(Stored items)

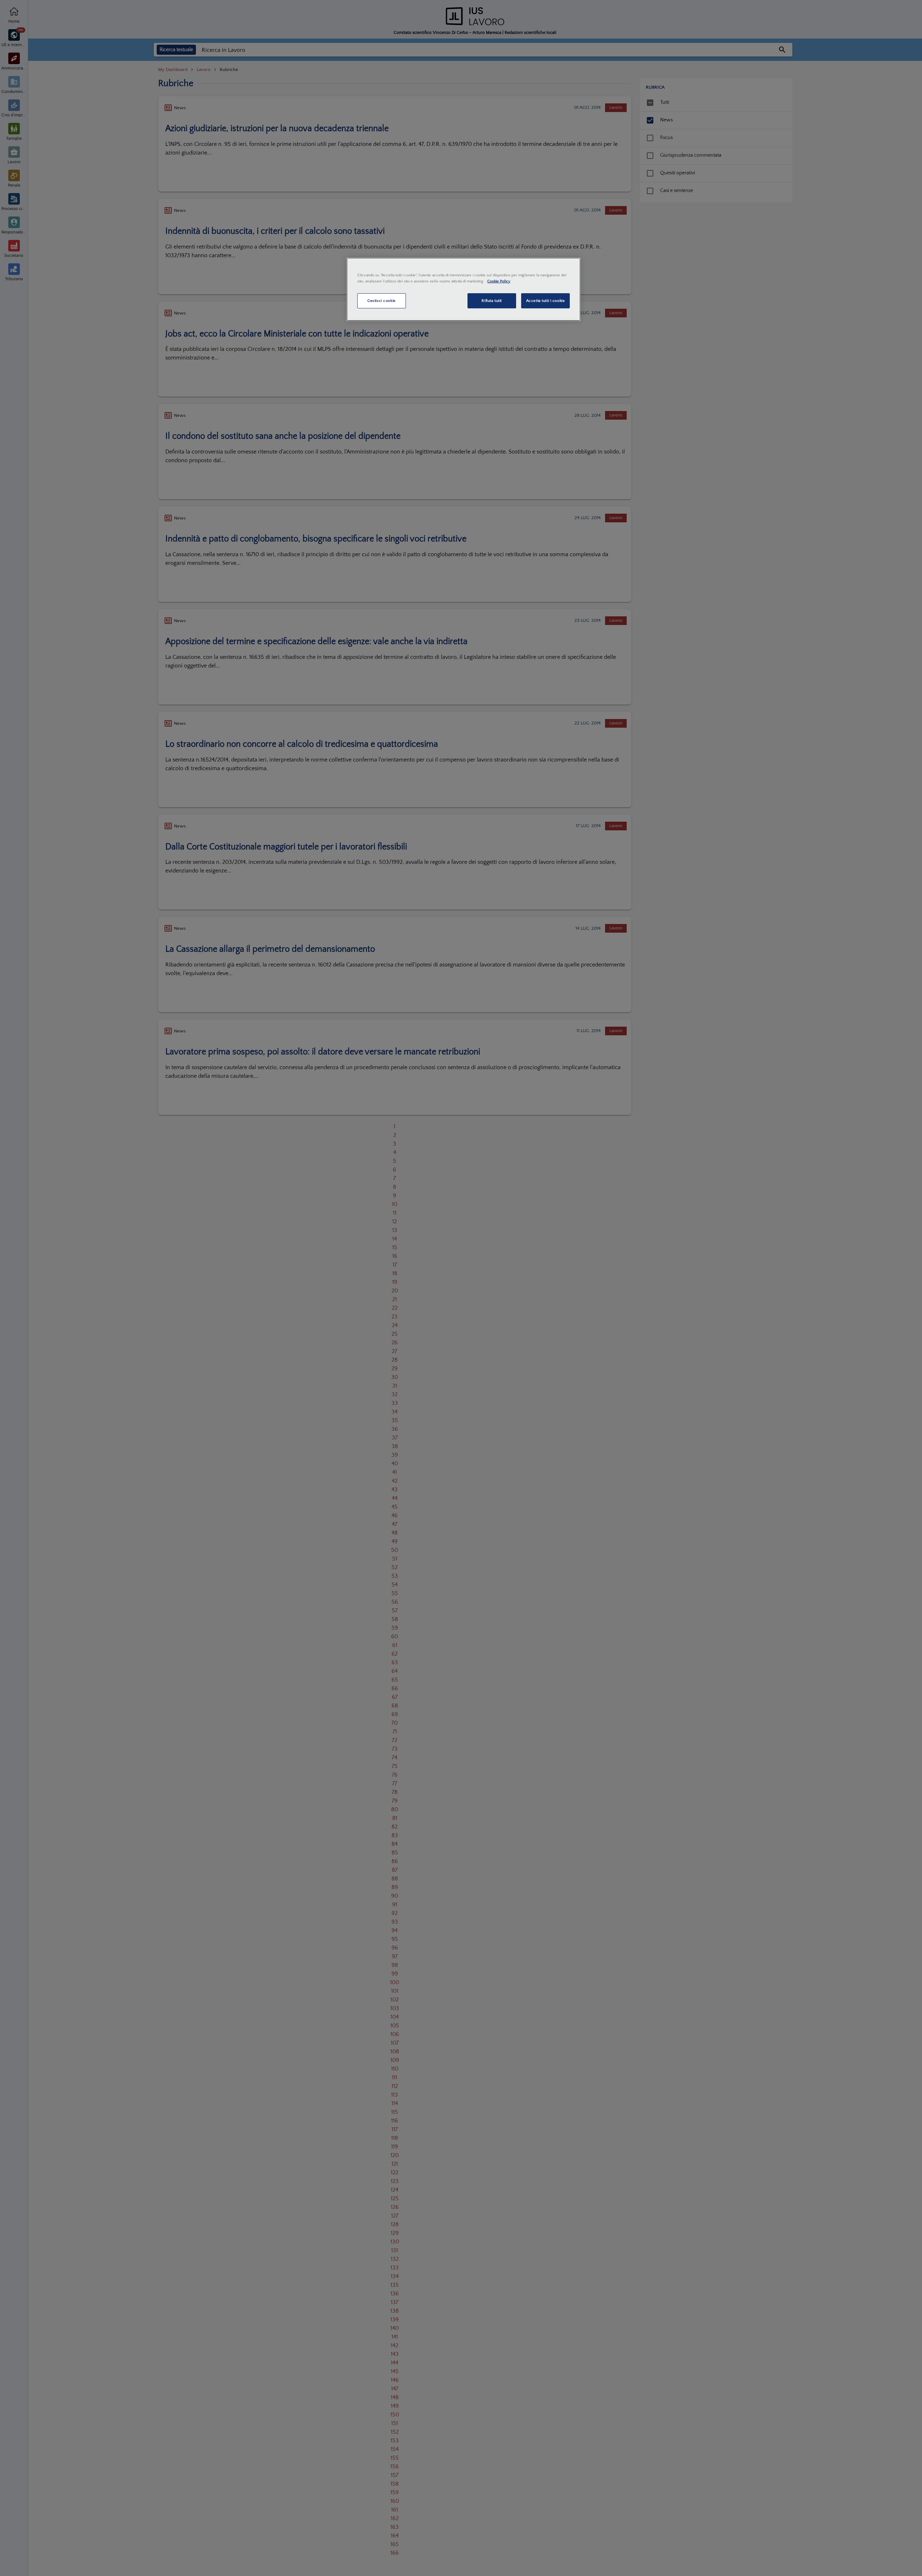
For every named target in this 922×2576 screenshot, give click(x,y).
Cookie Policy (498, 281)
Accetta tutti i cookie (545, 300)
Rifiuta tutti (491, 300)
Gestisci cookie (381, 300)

---

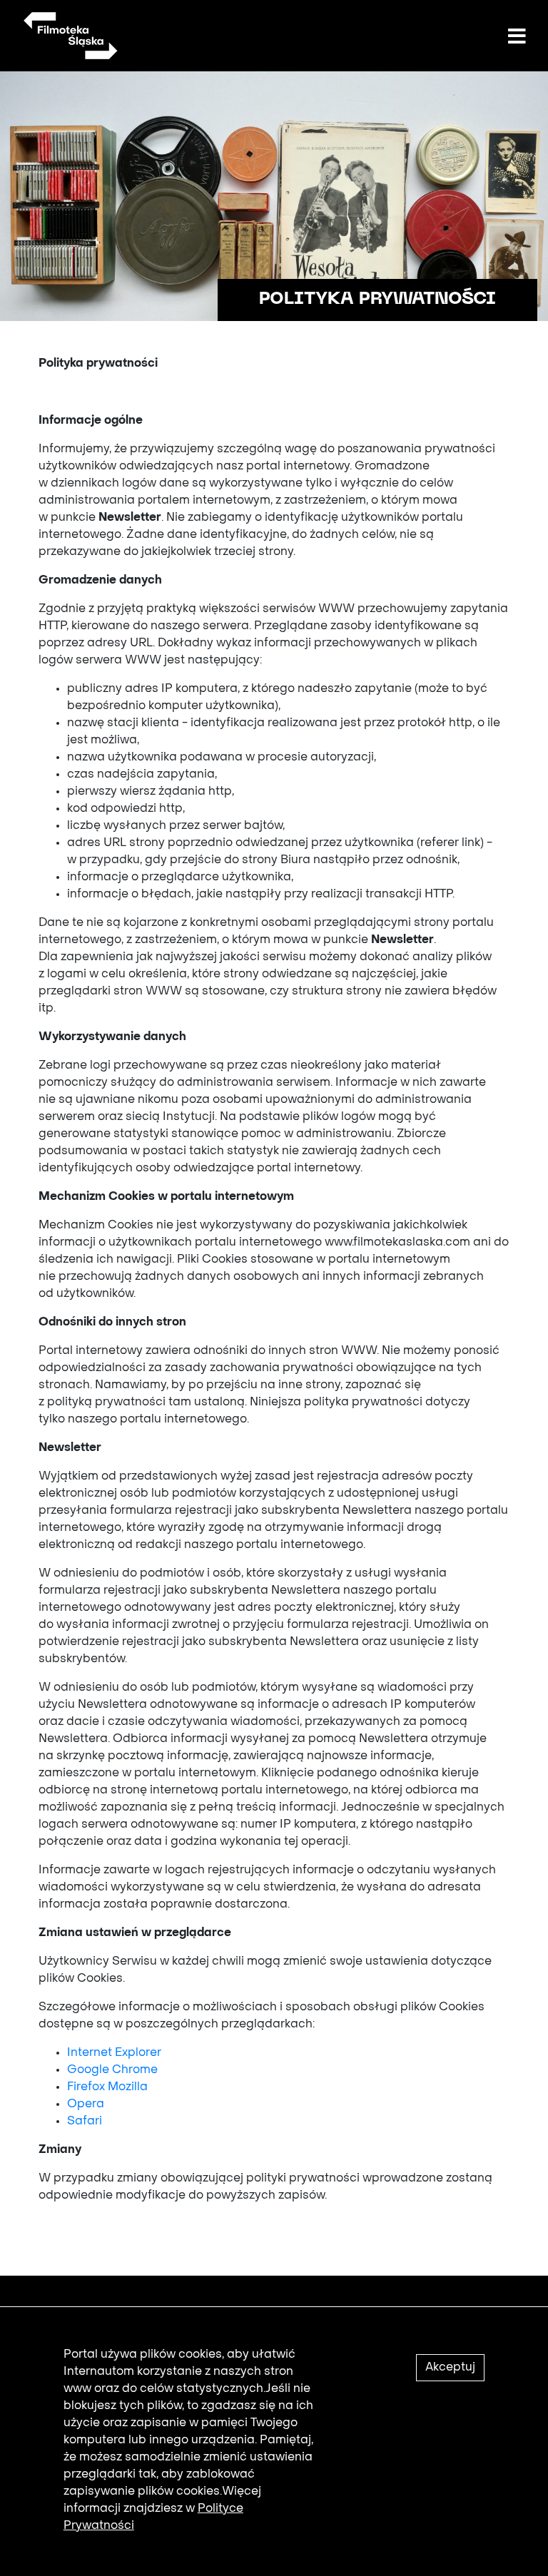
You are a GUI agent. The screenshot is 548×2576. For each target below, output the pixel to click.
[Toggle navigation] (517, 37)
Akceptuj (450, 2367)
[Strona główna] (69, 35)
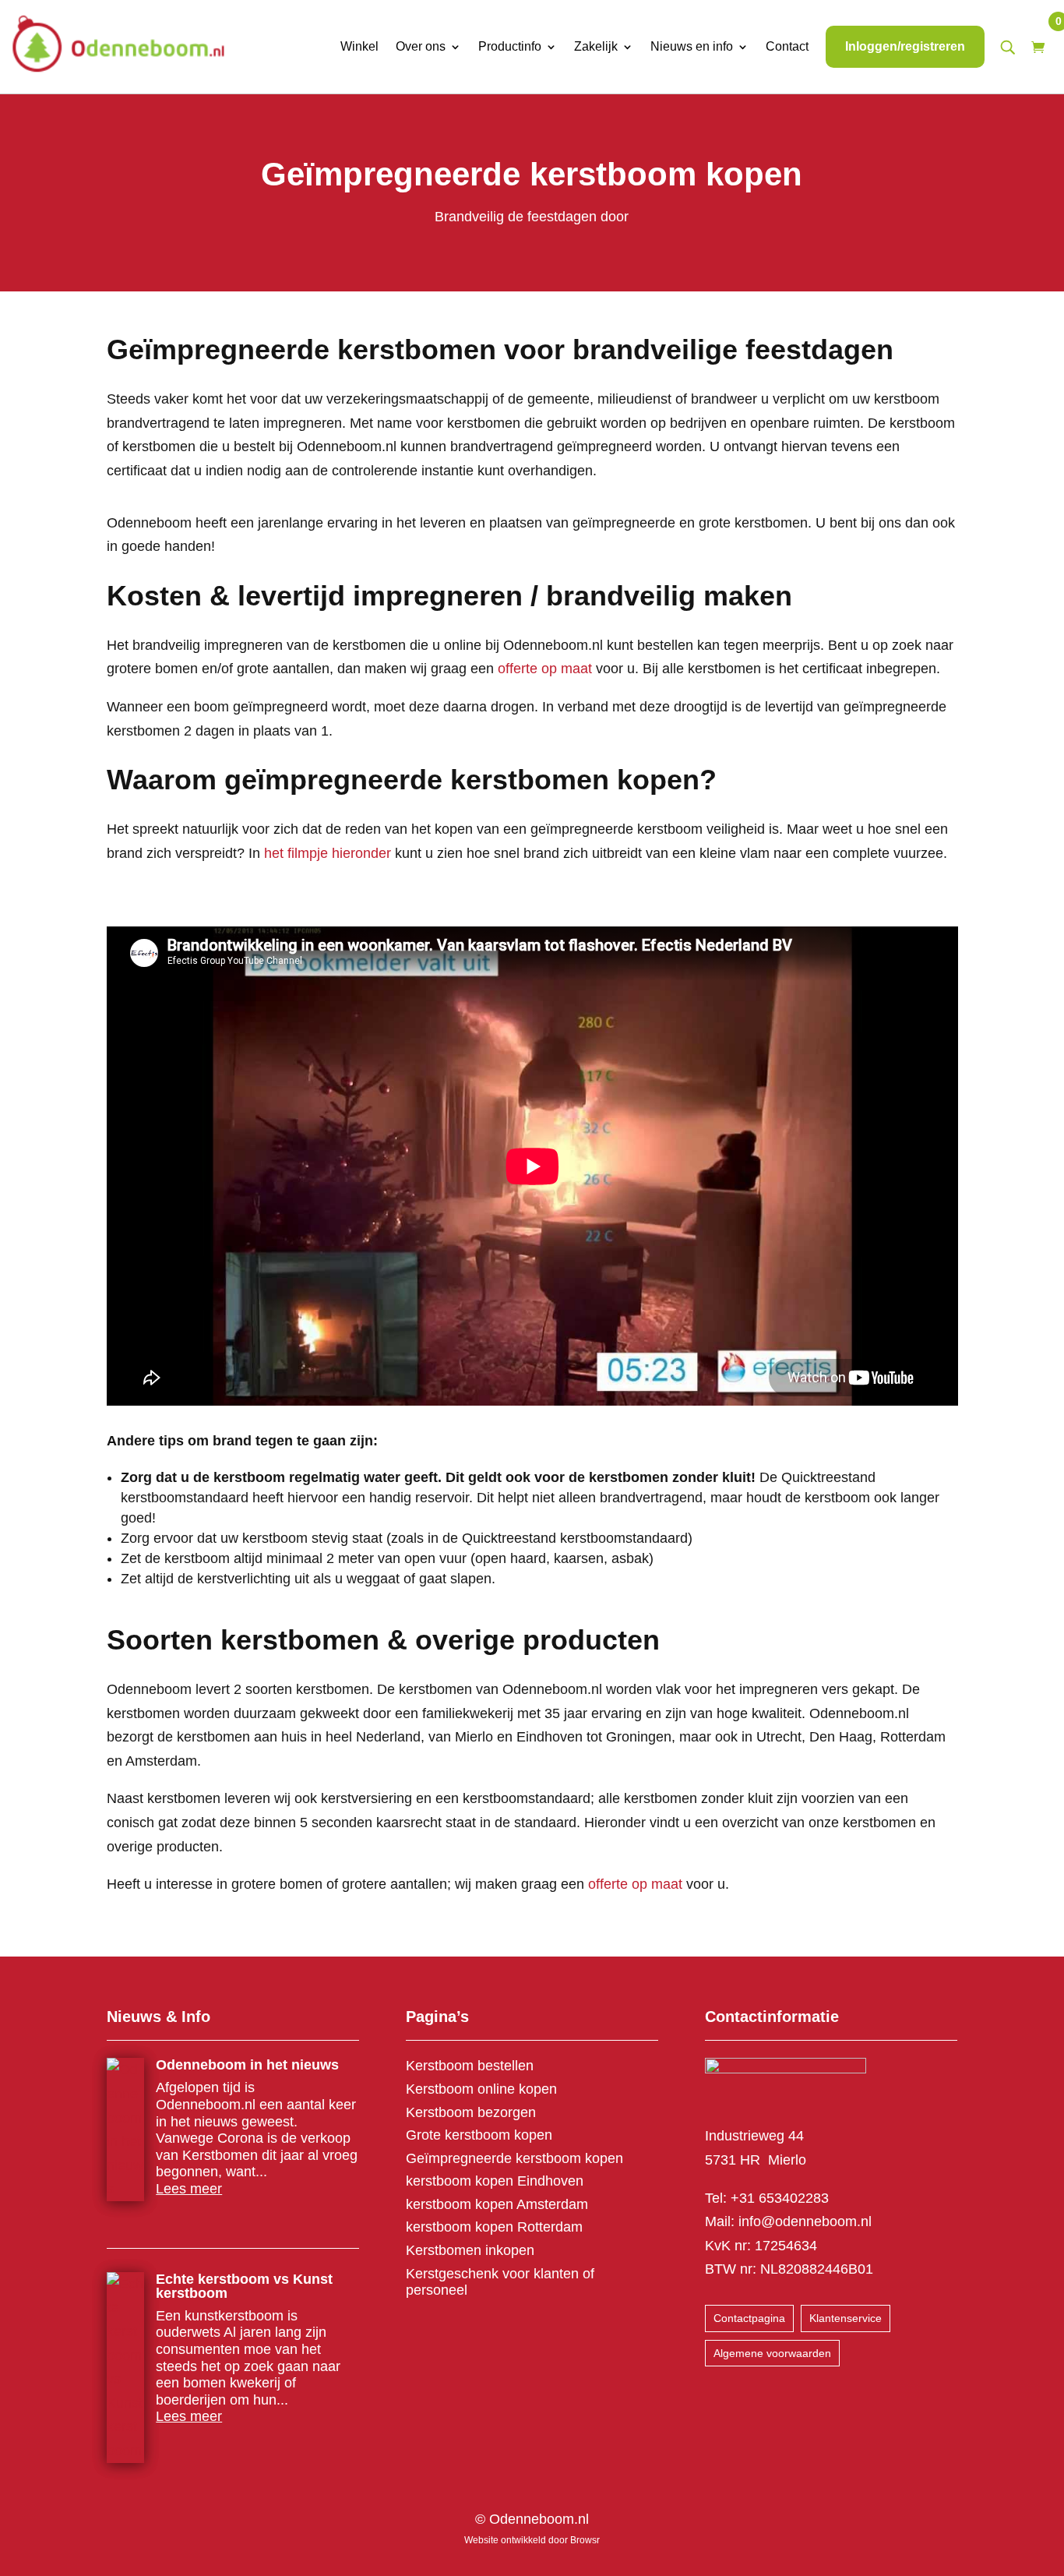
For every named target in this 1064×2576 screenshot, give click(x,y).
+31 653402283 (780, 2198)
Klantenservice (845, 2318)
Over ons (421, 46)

→ What to produce:
Wherever the word "give" turns up in the records above, copy the line that holds it.

→ Exercise response:
For every named target in this 922×2576 screenshot, give click(x,y).
For every named target in this 1064×2576 screenshot, give click(x,y).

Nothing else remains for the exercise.